Top of PROVIDED INFORMATION

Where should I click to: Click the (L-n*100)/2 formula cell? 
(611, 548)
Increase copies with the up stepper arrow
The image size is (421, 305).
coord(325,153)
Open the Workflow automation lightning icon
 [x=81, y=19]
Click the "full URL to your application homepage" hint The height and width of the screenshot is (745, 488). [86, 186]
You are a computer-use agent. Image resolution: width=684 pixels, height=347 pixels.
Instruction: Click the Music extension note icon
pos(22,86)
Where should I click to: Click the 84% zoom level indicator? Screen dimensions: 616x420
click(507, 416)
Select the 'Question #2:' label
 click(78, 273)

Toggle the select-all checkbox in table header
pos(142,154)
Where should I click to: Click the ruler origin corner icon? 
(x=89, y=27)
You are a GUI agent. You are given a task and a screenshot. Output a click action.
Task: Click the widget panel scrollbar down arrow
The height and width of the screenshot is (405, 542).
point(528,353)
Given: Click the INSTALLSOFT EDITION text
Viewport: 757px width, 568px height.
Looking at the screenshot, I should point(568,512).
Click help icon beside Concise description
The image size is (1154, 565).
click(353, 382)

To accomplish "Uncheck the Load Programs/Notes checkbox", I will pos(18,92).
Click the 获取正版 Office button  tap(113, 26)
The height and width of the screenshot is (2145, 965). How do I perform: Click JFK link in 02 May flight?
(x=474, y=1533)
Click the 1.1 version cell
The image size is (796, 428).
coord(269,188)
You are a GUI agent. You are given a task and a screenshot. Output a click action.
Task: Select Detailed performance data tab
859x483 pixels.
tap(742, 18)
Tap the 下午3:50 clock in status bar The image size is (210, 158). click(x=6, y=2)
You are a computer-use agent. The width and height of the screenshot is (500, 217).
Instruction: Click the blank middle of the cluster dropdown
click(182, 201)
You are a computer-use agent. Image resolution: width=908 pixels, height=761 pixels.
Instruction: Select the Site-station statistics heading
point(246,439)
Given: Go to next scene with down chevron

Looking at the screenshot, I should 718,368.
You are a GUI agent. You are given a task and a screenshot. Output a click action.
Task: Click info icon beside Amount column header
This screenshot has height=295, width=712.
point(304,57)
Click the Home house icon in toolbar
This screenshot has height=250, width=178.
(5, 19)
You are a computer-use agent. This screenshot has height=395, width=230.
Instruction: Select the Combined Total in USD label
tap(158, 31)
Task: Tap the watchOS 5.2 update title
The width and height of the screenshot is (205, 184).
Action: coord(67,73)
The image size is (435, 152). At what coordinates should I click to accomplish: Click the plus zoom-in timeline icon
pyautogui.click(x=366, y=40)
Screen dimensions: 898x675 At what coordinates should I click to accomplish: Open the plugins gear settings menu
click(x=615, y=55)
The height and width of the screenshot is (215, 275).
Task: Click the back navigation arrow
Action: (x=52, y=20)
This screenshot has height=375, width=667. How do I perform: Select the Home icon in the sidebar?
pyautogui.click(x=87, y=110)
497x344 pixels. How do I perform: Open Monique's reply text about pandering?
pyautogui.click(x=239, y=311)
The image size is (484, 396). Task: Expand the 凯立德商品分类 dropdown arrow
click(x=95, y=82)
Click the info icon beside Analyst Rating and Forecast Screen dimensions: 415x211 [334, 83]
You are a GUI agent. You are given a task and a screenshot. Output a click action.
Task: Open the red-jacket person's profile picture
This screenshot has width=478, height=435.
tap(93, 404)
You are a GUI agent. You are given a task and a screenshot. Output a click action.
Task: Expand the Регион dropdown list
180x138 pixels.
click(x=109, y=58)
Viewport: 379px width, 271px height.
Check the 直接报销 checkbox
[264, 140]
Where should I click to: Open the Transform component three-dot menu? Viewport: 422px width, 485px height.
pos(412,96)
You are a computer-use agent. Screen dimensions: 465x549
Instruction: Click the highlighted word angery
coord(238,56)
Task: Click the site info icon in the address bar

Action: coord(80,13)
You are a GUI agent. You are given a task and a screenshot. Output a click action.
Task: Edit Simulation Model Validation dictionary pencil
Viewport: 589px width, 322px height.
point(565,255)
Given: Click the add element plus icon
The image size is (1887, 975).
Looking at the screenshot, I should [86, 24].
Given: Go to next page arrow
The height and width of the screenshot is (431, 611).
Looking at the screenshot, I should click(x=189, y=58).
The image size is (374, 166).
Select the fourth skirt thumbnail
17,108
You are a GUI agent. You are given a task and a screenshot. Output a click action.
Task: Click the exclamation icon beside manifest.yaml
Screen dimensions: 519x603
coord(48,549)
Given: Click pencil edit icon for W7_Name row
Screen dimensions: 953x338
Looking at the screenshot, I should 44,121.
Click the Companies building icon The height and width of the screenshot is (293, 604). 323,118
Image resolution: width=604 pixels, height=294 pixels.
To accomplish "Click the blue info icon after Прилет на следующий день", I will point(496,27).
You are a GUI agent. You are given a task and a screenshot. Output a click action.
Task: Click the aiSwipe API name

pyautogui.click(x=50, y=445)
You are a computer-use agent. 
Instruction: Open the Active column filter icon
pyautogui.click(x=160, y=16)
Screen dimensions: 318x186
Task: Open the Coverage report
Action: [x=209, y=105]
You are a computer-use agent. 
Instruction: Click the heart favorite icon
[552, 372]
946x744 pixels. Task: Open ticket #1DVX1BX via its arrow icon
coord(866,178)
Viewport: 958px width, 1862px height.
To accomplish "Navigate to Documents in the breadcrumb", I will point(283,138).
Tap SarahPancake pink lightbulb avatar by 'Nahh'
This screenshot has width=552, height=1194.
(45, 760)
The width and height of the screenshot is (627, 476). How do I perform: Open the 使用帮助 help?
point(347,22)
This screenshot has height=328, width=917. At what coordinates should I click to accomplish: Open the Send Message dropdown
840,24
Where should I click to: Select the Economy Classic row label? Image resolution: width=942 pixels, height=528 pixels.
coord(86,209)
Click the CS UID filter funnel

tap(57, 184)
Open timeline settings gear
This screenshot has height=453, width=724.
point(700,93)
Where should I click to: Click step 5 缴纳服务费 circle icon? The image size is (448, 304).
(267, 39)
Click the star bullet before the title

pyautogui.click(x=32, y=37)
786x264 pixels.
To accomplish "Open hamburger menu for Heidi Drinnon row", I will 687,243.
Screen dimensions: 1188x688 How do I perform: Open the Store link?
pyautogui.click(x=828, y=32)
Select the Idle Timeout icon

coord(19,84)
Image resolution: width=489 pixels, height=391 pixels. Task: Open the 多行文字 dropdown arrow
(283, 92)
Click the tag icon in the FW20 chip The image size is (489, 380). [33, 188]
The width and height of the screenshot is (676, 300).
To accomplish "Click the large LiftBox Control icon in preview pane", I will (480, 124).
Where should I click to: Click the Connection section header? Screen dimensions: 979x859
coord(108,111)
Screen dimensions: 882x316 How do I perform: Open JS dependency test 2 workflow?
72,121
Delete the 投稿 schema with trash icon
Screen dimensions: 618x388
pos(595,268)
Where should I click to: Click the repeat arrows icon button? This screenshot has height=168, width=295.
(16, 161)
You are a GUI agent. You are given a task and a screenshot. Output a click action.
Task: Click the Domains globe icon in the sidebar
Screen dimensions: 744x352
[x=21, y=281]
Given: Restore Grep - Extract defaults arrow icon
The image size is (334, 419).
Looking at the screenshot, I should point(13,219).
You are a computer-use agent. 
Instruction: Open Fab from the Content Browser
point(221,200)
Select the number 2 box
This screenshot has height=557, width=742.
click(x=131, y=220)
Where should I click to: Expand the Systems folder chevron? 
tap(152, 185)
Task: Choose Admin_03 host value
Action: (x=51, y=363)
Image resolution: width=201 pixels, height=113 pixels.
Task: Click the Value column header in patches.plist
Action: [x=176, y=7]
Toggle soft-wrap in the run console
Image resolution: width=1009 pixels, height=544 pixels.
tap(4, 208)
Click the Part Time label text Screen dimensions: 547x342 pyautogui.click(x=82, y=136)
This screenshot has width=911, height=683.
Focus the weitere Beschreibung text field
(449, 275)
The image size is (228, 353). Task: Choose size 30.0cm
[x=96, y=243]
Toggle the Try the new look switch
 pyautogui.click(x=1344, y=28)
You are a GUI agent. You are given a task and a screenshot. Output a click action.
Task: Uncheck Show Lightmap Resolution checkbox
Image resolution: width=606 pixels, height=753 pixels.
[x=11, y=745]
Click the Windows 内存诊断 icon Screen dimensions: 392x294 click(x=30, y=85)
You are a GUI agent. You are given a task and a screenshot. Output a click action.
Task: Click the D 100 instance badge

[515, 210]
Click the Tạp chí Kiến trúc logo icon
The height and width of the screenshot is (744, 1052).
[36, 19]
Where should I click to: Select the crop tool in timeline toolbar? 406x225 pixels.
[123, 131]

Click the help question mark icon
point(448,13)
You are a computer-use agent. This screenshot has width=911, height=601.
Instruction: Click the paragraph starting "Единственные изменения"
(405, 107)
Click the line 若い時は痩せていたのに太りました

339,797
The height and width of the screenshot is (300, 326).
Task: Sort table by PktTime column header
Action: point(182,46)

Bottom of PROVIDED INFORMATION

_ACTIVITY_: Reproduce exactly, with nothing added, the lines from the one that contains "Select the number 2 box" to the end of the data.

_SOLVED EXERCISE_:
Select the number 2 box
This screenshot has height=557, width=742.
click(x=131, y=220)
Where should I click to: Expand the Systems folder chevron? 
tap(152, 185)
Task: Choose Admin_03 host value
Action: (x=51, y=363)
Image resolution: width=201 pixels, height=113 pixels.
Task: Click the Value column header in patches.plist
Action: [x=176, y=7]
Toggle soft-wrap in the run console
Image resolution: width=1009 pixels, height=544 pixels.
tap(4, 208)
Click the Part Time label text Screen dimensions: 547x342 pyautogui.click(x=82, y=136)
This screenshot has width=911, height=683.
Focus the weitere Beschreibung text field
(449, 275)
The image size is (228, 353). Task: Choose size 30.0cm
[x=96, y=243]
Toggle the Try the new look switch
 pyautogui.click(x=1344, y=28)
You are a GUI agent. You are given a task and a screenshot. Output a click action.
Task: Uncheck Show Lightmap Resolution checkbox
Image resolution: width=606 pixels, height=753 pixels.
[x=11, y=745]
Click the Windows 内存诊断 icon Screen dimensions: 392x294 click(x=30, y=85)
You are a GUI agent. You are given a task and a screenshot. Output a click action.
Task: Click the D 100 instance badge

[515, 210]
Click the Tạp chí Kiến trúc logo icon
The height and width of the screenshot is (744, 1052).
[36, 19]
Where should I click to: Select the crop tool in timeline toolbar? 406x225 pixels.
[123, 131]

Click the help question mark icon
point(448,13)
You are a computer-use agent. This screenshot has width=911, height=601.
Instruction: Click the paragraph starting "Единственные изменения"
(405, 107)
Click the line 若い時は痩せていたのに太りました

339,797
The height and width of the screenshot is (300, 326).
Task: Sort table by PktTime column header
Action: point(182,46)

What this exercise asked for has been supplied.